Bis zum Erlass einer neuen Gebührensatzung gilt die von der Gemeindevertretung am 05.07.1990 mit Wirkung vom 01.08.1990 beschlossene Gebührenregelung.
§ 11 - Abmeldung
( 1 ) Abmeldungen sind schriftlich bis zum 15. eines Monats zum Ende des nächsten Monats beim Gemeindevorstand Wabern vorzunehmen; gehen sie erst nach dem 15. dort ein, werden sie erst zum Ablauf des übernächsten Monats wirksam.
( 2 ) Innerhalb der letzten 3 Monate vor den Sommerferien und vor der Einschulung eines Kindes kann eine Abmeldung nur aus zwingenden Gründen (z. B. Wegzug aus der Gemeinde) erfolgen.

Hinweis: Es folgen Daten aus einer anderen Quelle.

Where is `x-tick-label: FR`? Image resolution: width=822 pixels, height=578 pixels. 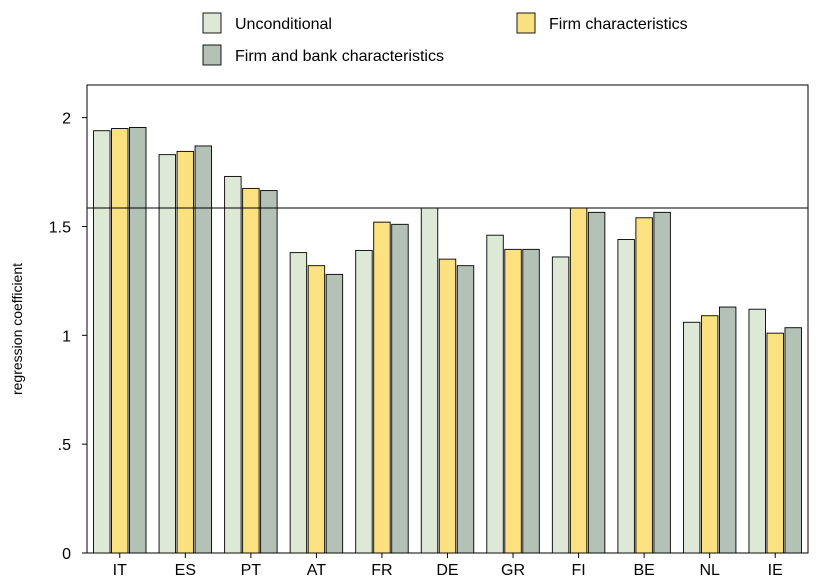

( 3 ) Wird die Satzung nicht eingehalten oder entsteht durch das Verhalten des Kindes eine für den Betrieb des Kindergartens unzumutbare Belastung, so kann das Kind vom weiteren Besuch des Kindergartens ausgeschlossen werden. Die Entscheidung hierüber trifft der Gemeindevorstand im Benehmen mit der Kindergartenleitung. Die Erziehungsberechtigten und der Elternbeirat sind zu hören. Der Ausschluss gilt als Abmeldung.
( 4 ) Sofern Kinder mehrere Male oder ununterbrochen mehr als zwei Wochen ohne Begründung vom Besuch des Kindergartens fernbleiben, können sie durch schriftliche Erklärung gegenüber den Erziehungsberechtigten vom weiteren Besuch ausgeschlossen werden. Für eine Neuanmeldung gilt § 3 Abs. 2 dieser Satzung.
( 5 ) Werden die Gebühren 2 Mal nicht ordnungsgemäß bezahlt, so erlischt das Anrecht auf den bisher eingenommenen Platz.
§ 12 - Inkrafttreten
Diese Satzung tritt am 01.12.1990 in Kraft. Gleichzeitig wird die bisherige Kindergartenordnung der Gemeinde Wabern vom 01.01.1974 einschließlich der Nachträge mit Ausnahme der übernommenen Gebührenregelung (Artikel V und Va) vom 05.07.1990 aufgehoben.